**What you need to do:**
For the word "will", count the lines of the records that hold it, and give only that number.

[Records shown — start]

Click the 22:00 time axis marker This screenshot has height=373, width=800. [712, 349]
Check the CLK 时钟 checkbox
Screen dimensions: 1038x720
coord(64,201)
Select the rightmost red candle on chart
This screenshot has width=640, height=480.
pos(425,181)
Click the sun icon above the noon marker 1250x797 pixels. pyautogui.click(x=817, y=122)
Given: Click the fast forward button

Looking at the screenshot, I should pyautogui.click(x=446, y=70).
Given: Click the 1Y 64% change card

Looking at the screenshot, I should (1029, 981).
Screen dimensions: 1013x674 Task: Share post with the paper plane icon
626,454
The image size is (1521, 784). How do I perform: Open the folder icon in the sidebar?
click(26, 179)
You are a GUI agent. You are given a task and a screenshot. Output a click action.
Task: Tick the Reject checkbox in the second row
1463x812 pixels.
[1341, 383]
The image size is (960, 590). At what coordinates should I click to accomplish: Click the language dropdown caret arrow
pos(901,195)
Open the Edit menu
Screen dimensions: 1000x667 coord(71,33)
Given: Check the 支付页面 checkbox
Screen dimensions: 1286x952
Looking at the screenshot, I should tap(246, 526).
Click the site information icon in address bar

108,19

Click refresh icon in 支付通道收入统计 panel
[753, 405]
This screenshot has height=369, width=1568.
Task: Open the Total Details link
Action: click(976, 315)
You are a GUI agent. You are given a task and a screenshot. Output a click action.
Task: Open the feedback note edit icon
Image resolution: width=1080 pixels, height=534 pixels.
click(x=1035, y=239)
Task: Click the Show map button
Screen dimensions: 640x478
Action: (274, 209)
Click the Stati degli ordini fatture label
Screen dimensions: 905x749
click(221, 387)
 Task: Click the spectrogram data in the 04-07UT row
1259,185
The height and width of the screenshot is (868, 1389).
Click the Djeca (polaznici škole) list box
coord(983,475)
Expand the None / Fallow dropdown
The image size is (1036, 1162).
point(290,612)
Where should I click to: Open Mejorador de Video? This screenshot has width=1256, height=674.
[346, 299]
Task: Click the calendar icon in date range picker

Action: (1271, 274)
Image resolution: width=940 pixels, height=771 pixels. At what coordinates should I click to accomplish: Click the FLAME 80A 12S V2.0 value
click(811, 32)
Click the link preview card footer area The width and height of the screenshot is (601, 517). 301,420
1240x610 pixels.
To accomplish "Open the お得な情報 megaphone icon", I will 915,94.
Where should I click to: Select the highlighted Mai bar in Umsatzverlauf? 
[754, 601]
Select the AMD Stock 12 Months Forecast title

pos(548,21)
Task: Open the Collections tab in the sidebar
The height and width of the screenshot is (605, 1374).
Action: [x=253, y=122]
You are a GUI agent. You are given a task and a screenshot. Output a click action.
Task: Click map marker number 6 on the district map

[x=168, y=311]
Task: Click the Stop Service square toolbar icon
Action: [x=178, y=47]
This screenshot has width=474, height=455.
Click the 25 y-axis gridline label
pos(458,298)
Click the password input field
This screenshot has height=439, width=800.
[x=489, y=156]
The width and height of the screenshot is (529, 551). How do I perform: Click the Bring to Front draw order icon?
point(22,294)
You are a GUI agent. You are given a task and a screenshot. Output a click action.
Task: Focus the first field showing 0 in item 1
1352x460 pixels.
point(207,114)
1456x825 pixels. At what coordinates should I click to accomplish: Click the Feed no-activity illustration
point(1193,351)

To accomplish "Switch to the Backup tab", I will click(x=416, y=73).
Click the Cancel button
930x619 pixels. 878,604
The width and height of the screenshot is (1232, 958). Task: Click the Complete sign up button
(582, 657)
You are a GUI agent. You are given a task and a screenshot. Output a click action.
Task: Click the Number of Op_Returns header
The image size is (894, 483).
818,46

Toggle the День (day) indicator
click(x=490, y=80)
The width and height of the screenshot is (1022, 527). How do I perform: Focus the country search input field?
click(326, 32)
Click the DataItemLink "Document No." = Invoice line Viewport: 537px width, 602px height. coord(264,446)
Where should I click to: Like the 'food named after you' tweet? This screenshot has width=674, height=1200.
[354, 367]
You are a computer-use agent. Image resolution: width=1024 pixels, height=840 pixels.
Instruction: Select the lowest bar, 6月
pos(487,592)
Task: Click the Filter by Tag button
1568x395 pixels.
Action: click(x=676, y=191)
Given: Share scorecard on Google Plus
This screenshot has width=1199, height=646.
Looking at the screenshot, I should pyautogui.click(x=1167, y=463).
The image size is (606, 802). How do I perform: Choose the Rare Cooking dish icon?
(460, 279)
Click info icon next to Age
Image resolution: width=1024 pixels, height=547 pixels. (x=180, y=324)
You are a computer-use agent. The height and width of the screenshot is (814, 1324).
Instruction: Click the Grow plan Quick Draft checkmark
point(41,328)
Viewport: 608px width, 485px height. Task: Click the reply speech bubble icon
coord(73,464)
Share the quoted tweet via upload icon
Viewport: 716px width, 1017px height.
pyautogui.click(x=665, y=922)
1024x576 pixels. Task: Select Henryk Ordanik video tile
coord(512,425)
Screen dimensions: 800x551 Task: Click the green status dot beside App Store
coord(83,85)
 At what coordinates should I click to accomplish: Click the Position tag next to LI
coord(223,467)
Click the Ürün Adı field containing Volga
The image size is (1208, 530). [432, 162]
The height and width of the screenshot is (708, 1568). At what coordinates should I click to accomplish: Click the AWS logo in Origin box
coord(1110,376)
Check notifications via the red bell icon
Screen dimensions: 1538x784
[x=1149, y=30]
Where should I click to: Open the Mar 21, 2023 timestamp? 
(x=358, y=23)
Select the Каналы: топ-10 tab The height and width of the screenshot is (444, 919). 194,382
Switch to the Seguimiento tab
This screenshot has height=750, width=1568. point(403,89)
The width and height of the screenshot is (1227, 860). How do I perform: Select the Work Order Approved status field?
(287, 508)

[Records shown — finish]

**Answer section:**
2